> [Do this]:
Reproduce all of the following records line by line, without changing a single character.

> [Input records]:
○ ○ ○

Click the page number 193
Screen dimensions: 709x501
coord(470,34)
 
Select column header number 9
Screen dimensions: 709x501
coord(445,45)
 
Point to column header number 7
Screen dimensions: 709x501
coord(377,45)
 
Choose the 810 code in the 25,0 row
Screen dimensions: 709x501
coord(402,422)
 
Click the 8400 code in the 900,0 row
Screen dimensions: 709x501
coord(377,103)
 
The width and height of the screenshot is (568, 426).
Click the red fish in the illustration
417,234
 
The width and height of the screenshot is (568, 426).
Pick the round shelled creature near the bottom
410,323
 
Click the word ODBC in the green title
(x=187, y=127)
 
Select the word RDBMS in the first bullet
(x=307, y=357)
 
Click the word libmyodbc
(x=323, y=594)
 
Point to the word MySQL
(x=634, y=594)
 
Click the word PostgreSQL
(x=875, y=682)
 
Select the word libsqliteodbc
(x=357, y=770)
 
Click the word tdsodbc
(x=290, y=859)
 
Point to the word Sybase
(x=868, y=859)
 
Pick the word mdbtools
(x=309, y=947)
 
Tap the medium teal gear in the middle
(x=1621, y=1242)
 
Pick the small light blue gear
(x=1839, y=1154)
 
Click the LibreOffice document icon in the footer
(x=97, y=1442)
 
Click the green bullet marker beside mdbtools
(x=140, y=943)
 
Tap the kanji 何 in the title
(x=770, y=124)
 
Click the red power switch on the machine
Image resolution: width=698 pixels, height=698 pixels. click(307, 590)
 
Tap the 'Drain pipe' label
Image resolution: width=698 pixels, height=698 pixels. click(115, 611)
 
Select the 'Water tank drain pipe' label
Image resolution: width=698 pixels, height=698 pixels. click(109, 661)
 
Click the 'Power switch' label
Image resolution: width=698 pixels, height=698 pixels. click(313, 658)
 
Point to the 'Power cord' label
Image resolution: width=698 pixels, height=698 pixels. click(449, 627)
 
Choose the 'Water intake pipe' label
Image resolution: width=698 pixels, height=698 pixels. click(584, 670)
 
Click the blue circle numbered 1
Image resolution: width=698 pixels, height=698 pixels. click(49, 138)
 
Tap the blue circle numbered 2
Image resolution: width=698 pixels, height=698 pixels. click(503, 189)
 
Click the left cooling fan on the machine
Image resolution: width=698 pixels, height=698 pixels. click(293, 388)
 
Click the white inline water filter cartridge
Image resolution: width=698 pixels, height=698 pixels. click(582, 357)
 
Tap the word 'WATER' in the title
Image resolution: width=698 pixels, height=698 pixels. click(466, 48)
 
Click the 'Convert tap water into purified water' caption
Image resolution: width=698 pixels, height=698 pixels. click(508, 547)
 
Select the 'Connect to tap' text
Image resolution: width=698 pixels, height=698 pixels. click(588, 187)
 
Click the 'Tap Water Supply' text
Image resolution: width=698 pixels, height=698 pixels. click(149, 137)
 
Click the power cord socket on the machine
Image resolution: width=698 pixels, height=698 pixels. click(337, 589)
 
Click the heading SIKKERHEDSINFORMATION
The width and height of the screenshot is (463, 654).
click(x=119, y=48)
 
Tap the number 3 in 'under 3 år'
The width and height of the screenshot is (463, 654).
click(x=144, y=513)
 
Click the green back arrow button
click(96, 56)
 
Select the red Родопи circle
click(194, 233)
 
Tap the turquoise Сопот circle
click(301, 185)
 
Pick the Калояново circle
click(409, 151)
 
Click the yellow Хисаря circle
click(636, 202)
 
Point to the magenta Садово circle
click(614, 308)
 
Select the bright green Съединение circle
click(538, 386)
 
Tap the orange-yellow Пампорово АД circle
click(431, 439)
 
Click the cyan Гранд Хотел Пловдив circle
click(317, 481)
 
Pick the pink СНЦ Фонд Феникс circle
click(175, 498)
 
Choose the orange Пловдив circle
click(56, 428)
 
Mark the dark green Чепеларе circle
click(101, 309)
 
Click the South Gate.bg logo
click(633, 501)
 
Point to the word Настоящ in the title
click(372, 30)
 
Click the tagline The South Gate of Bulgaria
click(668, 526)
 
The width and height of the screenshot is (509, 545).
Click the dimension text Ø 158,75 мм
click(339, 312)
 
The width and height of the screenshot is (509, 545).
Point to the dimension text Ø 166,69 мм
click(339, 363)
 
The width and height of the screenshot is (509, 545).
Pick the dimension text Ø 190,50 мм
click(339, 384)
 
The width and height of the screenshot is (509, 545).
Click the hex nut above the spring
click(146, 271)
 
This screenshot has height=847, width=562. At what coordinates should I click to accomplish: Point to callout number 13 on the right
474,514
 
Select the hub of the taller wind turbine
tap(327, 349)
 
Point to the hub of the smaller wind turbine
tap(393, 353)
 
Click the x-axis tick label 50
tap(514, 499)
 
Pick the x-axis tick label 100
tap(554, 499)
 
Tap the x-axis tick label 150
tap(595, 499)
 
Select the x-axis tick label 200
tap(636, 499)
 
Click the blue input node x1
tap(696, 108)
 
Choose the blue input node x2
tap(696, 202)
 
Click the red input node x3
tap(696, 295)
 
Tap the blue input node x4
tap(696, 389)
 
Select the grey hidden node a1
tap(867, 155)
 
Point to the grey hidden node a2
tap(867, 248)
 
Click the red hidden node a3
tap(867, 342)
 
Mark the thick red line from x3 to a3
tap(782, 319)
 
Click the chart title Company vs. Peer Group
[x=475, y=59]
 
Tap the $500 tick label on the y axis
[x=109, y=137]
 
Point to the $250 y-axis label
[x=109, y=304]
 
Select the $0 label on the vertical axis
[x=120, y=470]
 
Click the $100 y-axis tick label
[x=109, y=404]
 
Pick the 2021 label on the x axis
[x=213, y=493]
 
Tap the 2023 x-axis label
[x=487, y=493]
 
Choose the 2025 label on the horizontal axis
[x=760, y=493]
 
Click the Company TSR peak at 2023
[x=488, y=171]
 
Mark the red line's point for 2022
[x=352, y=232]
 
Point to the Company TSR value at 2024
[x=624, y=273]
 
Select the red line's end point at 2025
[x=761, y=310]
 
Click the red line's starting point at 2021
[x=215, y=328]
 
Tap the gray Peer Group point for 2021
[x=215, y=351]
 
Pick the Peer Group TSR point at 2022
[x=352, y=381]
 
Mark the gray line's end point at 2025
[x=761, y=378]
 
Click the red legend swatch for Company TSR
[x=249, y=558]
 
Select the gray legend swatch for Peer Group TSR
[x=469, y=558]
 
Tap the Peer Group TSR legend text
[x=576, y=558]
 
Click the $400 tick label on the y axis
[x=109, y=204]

○ ○ ○

> [Exercise answer]:
Click the page number 193
Screen dimensions: 709x501
coord(470,34)
 
Select column header number 9
Screen dimensions: 709x501
coord(445,45)
 
Point to column header number 7
Screen dimensions: 709x501
coord(377,45)
 
Choose the 810 code in the 25,0 row
Screen dimensions: 709x501
coord(402,422)
 
Click the 8400 code in the 900,0 row
Screen dimensions: 709x501
coord(377,103)
 
The width and height of the screenshot is (568, 426).
Click the red fish in the illustration
417,234
 
The width and height of the screenshot is (568, 426).
Pick the round shelled creature near the bottom
410,323
 
Click the word ODBC in the green title
(x=187, y=127)
 
Select the word RDBMS in the first bullet
(x=307, y=357)
 
Click the word libmyodbc
(x=323, y=594)
 
Point to the word MySQL
(x=634, y=594)
 
Click the word PostgreSQL
(x=875, y=682)
 
Select the word libsqliteodbc
(x=357, y=770)
 
Click the word tdsodbc
(x=290, y=859)
 
Point to the word Sybase
(x=868, y=859)
 
Pick the word mdbtools
(x=309, y=947)
 
Tap the medium teal gear in the middle
(x=1621, y=1242)
 
Pick the small light blue gear
(x=1839, y=1154)
 
Click the LibreOffice document icon in the footer
(x=97, y=1442)
 
Click the green bullet marker beside mdbtools
(x=140, y=943)
 
Tap the kanji 何 in the title
(x=770, y=124)
 
Click the red power switch on the machine
Image resolution: width=698 pixels, height=698 pixels. click(307, 590)
 
Tap the 'Drain pipe' label
Image resolution: width=698 pixels, height=698 pixels. click(115, 611)
 
Select the 'Water tank drain pipe' label
Image resolution: width=698 pixels, height=698 pixels. click(109, 661)
 
Click the 'Power switch' label
Image resolution: width=698 pixels, height=698 pixels. click(313, 658)
 
Point to the 'Power cord' label
Image resolution: width=698 pixels, height=698 pixels. click(449, 627)
 
Choose the 'Water intake pipe' label
Image resolution: width=698 pixels, height=698 pixels. click(584, 670)
 
Click the blue circle numbered 1
Image resolution: width=698 pixels, height=698 pixels. click(49, 138)
 
Tap the blue circle numbered 2
Image resolution: width=698 pixels, height=698 pixels. click(503, 189)
 
Click the left cooling fan on the machine
Image resolution: width=698 pixels, height=698 pixels. click(293, 388)
 
Click the white inline water filter cartridge
Image resolution: width=698 pixels, height=698 pixels. click(582, 357)
 
Tap the word 'WATER' in the title
Image resolution: width=698 pixels, height=698 pixels. click(466, 48)
 
Click the 'Convert tap water into purified water' caption
Image resolution: width=698 pixels, height=698 pixels. click(508, 547)
 
Select the 'Connect to tap' text
Image resolution: width=698 pixels, height=698 pixels. click(588, 187)
 
Click the 'Tap Water Supply' text
Image resolution: width=698 pixels, height=698 pixels. click(149, 137)
 
Click the power cord socket on the machine
Image resolution: width=698 pixels, height=698 pixels. click(337, 589)
 
Click the heading SIKKERHEDSINFORMATION
The width and height of the screenshot is (463, 654).
click(x=119, y=48)
 
Tap the number 3 in 'under 3 år'
The width and height of the screenshot is (463, 654).
click(x=144, y=513)
 
Click the green back arrow button
click(96, 56)
 
Select the red Родопи circle
click(194, 233)
 
Tap the turquoise Сопот circle
click(301, 185)
 
Pick the Калояново circle
click(409, 151)
 
Click the yellow Хисаря circle
click(636, 202)
 
Point to the magenta Садово circle
click(614, 308)
 
Select the bright green Съединение circle
click(538, 386)
 
Tap the orange-yellow Пампорово АД circle
click(431, 439)
 
Click the cyan Гранд Хотел Пловдив circle
click(317, 481)
 
Pick the pink СНЦ Фонд Феникс circle
click(175, 498)
 
Choose the orange Пловдив circle
click(56, 428)
 
Mark the dark green Чепеларе circle
click(101, 309)
 
Click the South Gate.bg logo
click(633, 501)
 
Point to the word Настоящ in the title
click(372, 30)
 
Click the tagline The South Gate of Bulgaria
click(668, 526)
 
The width and height of the screenshot is (509, 545).
Click the dimension text Ø 158,75 мм
click(339, 312)
 
The width and height of the screenshot is (509, 545).
Point to the dimension text Ø 166,69 мм
click(339, 363)
 
The width and height of the screenshot is (509, 545).
Pick the dimension text Ø 190,50 мм
click(339, 384)
 
The width and height of the screenshot is (509, 545).
Click the hex nut above the spring
click(146, 271)
 
This screenshot has height=847, width=562. At what coordinates should I click to accomplish: Point to callout number 13 on the right
474,514
 
Select the hub of the taller wind turbine
tap(327, 349)
 
Point to the hub of the smaller wind turbine
tap(393, 353)
 
Click the x-axis tick label 50
tap(514, 499)
 
Pick the x-axis tick label 100
tap(554, 499)
 
Tap the x-axis tick label 150
tap(595, 499)
 
Select the x-axis tick label 200
tap(636, 499)
 
Click the blue input node x1
tap(696, 108)
 
Choose the blue input node x2
tap(696, 202)
 
Click the red input node x3
tap(696, 295)
 
Tap the blue input node x4
tap(696, 389)
 
Select the grey hidden node a1
tap(867, 155)
 
Point to the grey hidden node a2
tap(867, 248)
 
Click the red hidden node a3
tap(867, 342)
 
Mark the thick red line from x3 to a3
tap(782, 319)
 
Click the chart title Company vs. Peer Group
[x=475, y=59]
 
Tap the $500 tick label on the y axis
[x=109, y=137]
 
Point to the $250 y-axis label
[x=109, y=304]
 
Select the $0 label on the vertical axis
[x=120, y=470]
 
Click the $100 y-axis tick label
[x=109, y=404]
 
Pick the 2021 label on the x axis
[x=213, y=493]
 
Tap the 2023 x-axis label
[x=487, y=493]
 
Choose the 2025 label on the horizontal axis
[x=760, y=493]
 
Click the Company TSR peak at 2023
[x=488, y=171]
 
Mark the red line's point for 2022
[x=352, y=232]
 
Point to the Company TSR value at 2024
[x=624, y=273]
 
Select the red line's end point at 2025
[x=761, y=310]
 
Click the red line's starting point at 2021
[x=215, y=328]
 
Tap the gray Peer Group point for 2021
[x=215, y=351]
 
Pick the Peer Group TSR point at 2022
[x=352, y=381]
 
Mark the gray line's end point at 2025
[x=761, y=378]
 
Click the red legend swatch for Company TSR
[x=249, y=558]
 
Select the gray legend swatch for Peer Group TSR
[x=469, y=558]
 
Tap the Peer Group TSR legend text
[x=576, y=558]
 
Click the $400 tick label on the y axis
[x=109, y=204]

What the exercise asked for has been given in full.